- EXTRAIT CHOISI -
M. Toledo est accusé d’avoir touché 17 millions de dollars en pots-de-vin versés à un prête-nom, Yossi Maiman, un homme d’affaires israélien, par l’entreprise brésilienne Odebrecht, soucieuse de s’assurer la construction de la route interocéanique qui relie le Pacifique et l’Atlantique. Il est également accusé de trafic d’influence et de blanchiment d’argent.
Ollanta Humala (2011-2016)
Ollanta Humala a succédé au second mandat d’Alan Garcia en 2011. M. Humala et son épouse, Nadine Heredia, avaient été placés en détention provisoire en juillet 2017 à la demande du parquet, qui réunit des documents et des preuves afin de les juger pour blanchiment d’argent. Ils sont soupçonnés d’avoir reçu 2,8 millions de dollars d’Odebrecht pour la campagne électorale de 2011.
Selon les déclarations à la justice de l’ancien patron d’Odebrecht au Pérou, Jorge Barata, qui collabore activement avec la justice péruvienne, cet argent aurait été remis à M. Humala à la demande du parti du président brésilien de l’époque, Luiz Inacio Lula da Silva. Dans le cadre de l’enquête, un juge avait ordonné leur placement en détention provisoire pendant dix-huit mois. Ils avaient été libérés neuf mois plus tard, en mai 2018.
Le 22 février, l’ex-responsable des relations institutionnelles d’Odebrecht, Raymundo Trindade Serra, a assuré à l’équipe de procureurs péruviens avoir été présent lors de la rencontre entre Jorge Barata et Nadine Heredia, lors de laquelle celle-ci aurait reçu un million de dollars pour la campagne de son mari.
Pedro Pablo Kuczynski (2016-2018)
Pedro Pablo Kuczynski, en détention provisoire depuis le 10 avril dans le cadre de l’affaire Odebrecht, a été hospitalisé d’urgence, mercredi 17 avril, pour un problème de tension, peu après l’annonce du suicide d’Alan Garcia. « L’ex-président Kuczynski a été transféré à la clinique anglo-américaine à cause d’un problème de tension artérielle élevée », a déclaré le député Gilbert Violeta, qui préside le parti de l’ancien chef de l’Etat.
Agé de 80 ans, M. Kuczynski, qui avait pris ses fonctions en 2016, juste avant l’explosion du scandale Odebrecht au Pérou, se trouve en soins intensifs. Celui que les Péruviens surnomment « PPK » est devenu en mars 2018 le premier président en exercice à démissionner à cause de ses liens avec Odebrecht, qui a affirmé avoir payé près de 5 millions de dollars à des entreprises de conseil directement liées au chef de l’Etat, alors ministre, entre 2004 et 2013.
L’enquête s’est portée sur lui parce qu’il a été le premier ministre du président Alejandro Toledo au moment de la concession de la route interocéanique entre le Pacifique et l’Atlantique.

- TÂCHES DE L'EXERCICE -
**1.** Répondez à ces questions sur l'extrait :
(a) Quel montant M. Toledo est-il accusé d'avoir touché en pots-de-vin ?
(b) En quel mois et en quelle année Ollanta Humala et Nadine Heredia ont-ils été libérés ?
(c) Quel âge a M. Kuczynski ?
**2.** Recopiez le passage de l'extrait qui commence à « Pedro Pablo Kuczynski, en » et se termine à « chef de l’Etat. », en substituant « admis » à « hospitalisé ».

- DONNÉES DISPONIBLES -
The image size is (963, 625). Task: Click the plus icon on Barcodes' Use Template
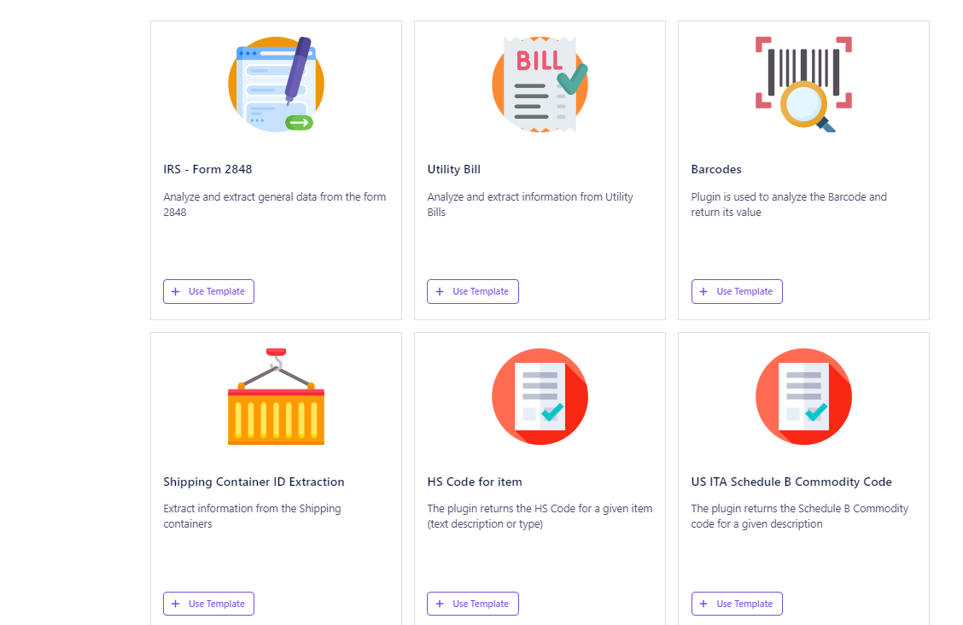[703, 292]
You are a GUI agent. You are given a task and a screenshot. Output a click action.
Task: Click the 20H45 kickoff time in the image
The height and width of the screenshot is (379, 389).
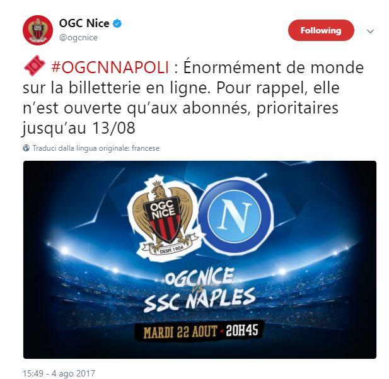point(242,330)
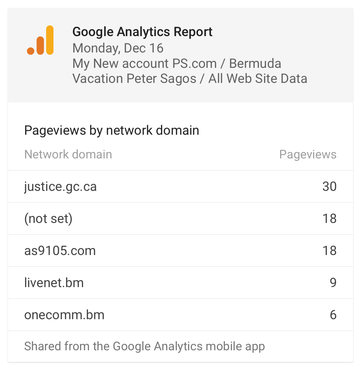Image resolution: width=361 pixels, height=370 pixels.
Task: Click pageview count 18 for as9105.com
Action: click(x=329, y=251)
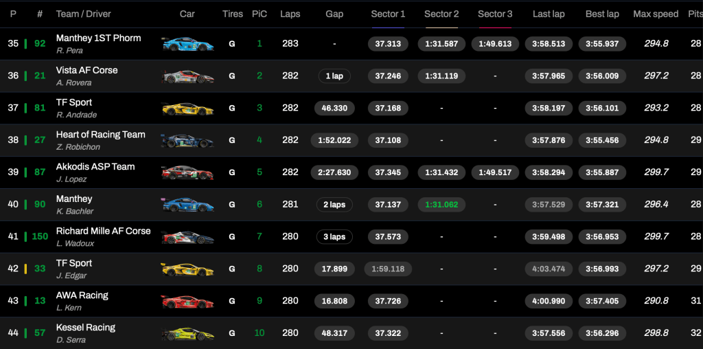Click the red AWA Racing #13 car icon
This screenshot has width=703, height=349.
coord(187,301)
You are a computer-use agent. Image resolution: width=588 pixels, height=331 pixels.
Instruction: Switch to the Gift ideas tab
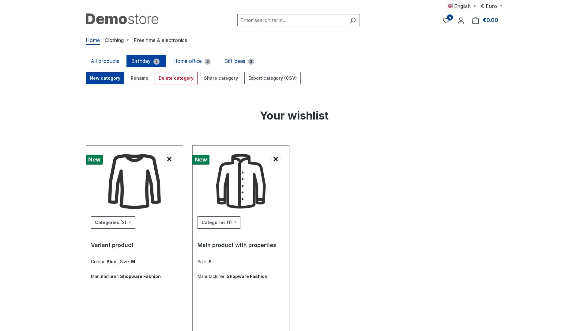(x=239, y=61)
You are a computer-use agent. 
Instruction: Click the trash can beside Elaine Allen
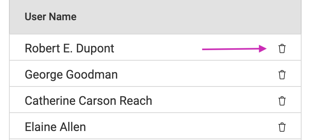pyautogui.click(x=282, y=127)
...
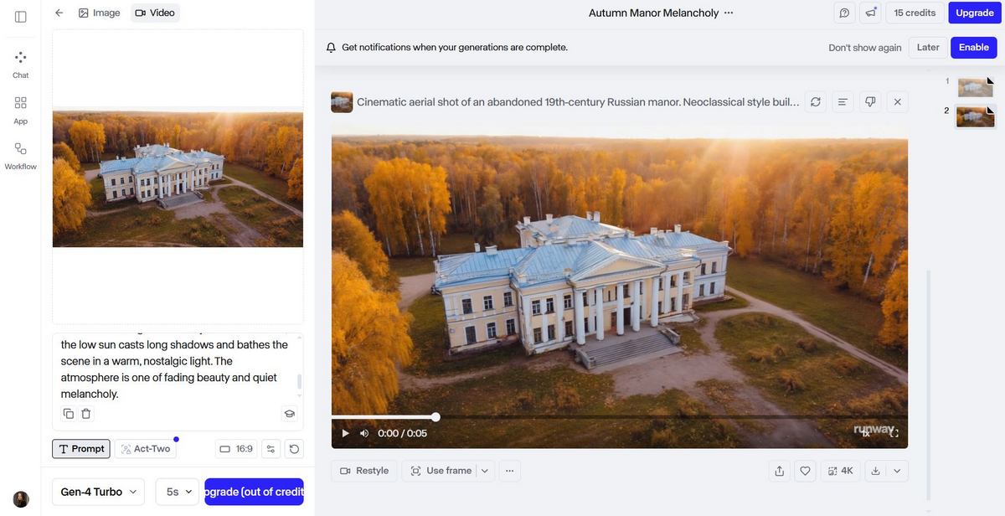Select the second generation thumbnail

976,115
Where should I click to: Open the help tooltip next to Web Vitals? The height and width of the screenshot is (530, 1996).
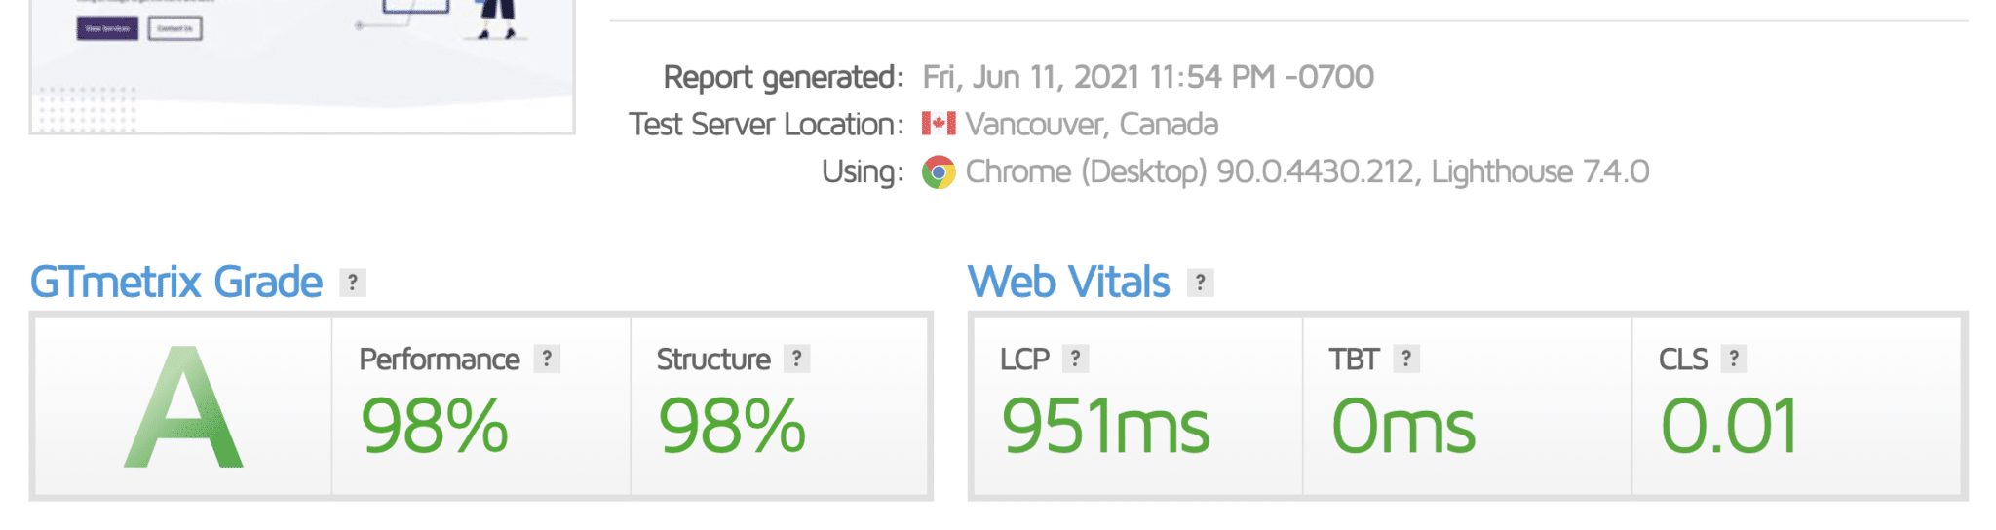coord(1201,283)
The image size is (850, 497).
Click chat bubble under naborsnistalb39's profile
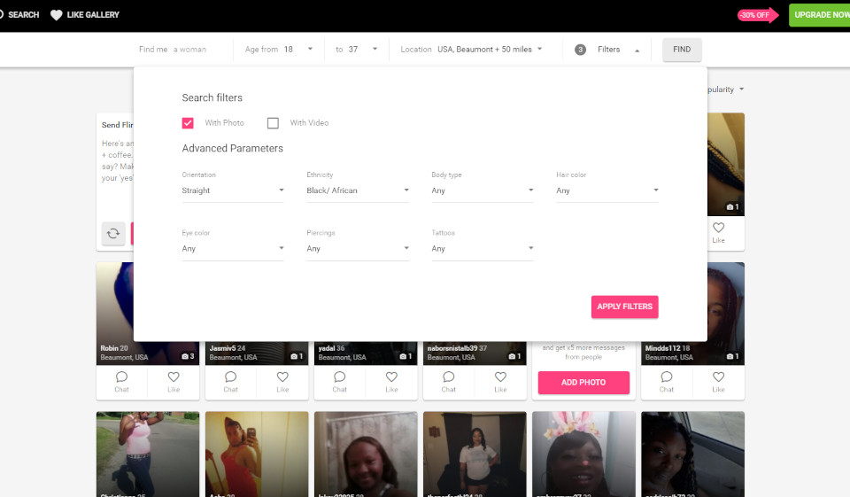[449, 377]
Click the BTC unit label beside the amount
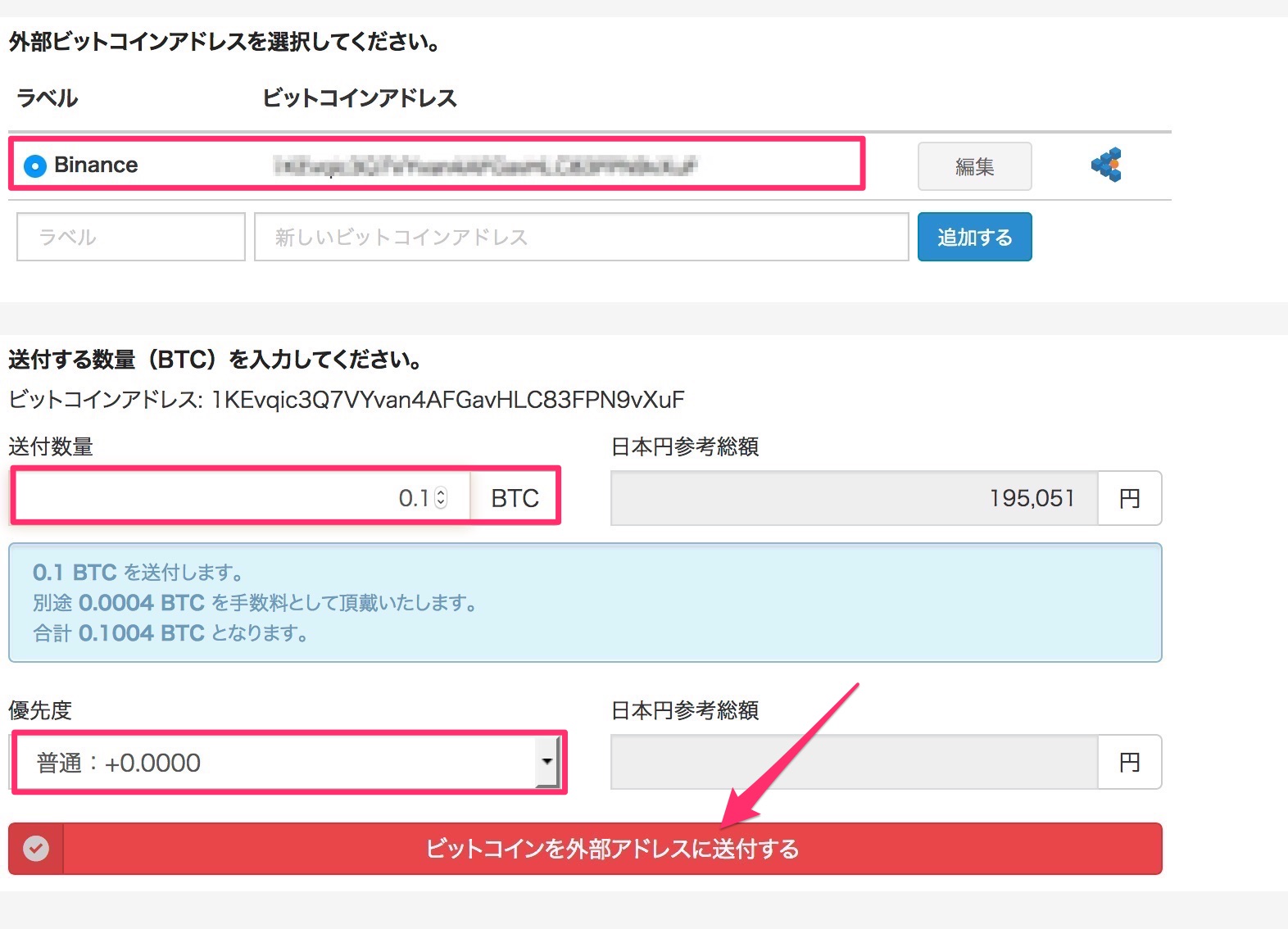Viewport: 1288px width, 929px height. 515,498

- RÉPONSES PAR TÂCHE -
**1.**
(a) 17 millions de dollars.
(b) En mai 2018.
(c) 80 ans.

**2.**
Pedro Pablo Kuczynski, en détention provisoire depuis le 10 avril dans le cadre de l’affaire Odebrecht, a été admis d’urgence, mercredi 17 avril, pour un problème de tension, peu après l’annonce du suicide d’Alan Garcia. « L’ex-président Kuczynski a été transféré à la clinique anglo-américaine à cause d’un problème de tension artérielle élevée », a déclaré le député Gilbert Violeta, qui préside le parti de l’ancien chef de l’Etat.